You still need health checks, though? Otherwise, how do you tell the difference ...

paulddraper · on April 18, 2023

Your server scaling system will need healthchecks. But:

1. It can be more tolerant of failures, since an unresponsive server doesn't mean failed requests.

2. Hooking up your server scaling system to HAProxy, etc. isn't the easiest thing in the world anyway.

samwho · on April 18, 2023

Yeah, they’d have to exist but it would be for quite a different purpose.
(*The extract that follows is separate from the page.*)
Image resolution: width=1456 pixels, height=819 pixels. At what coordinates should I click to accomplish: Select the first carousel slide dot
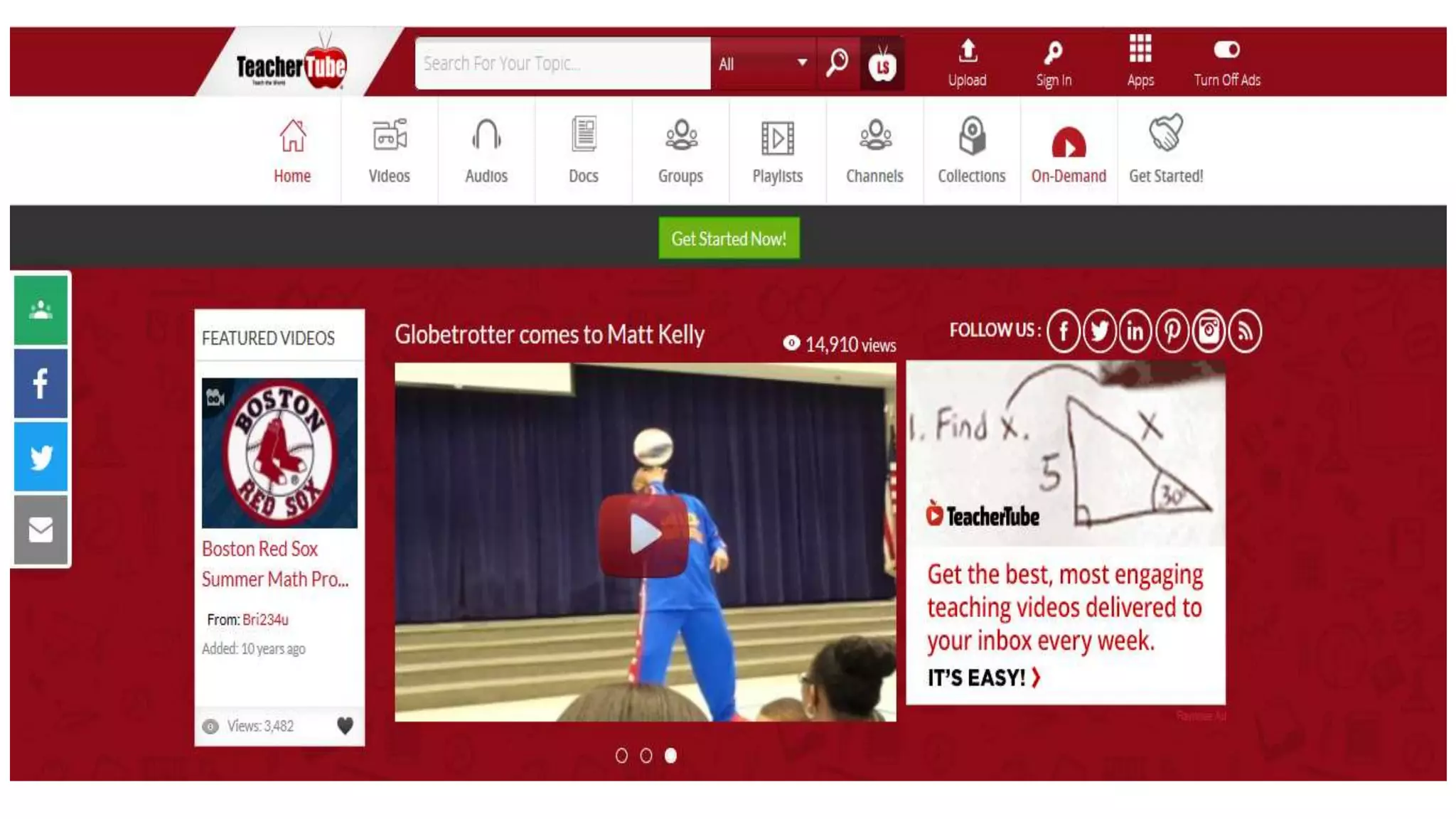click(x=621, y=756)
I wonder if that would mean we could implement them in different ways, e.g have a health check service that everything pings and if a ping isn’t received for N minutes, assume it’s dead and trigger some replacement routine or alert.

throwway120385 · on April 18, 2023

This begins to look a lot more like a software watchdog at that point, and you can even have each service provide a count of outstanding/processed requests per tick and if a server never gets outstanding or processed requests you could have the watchdog kill it off.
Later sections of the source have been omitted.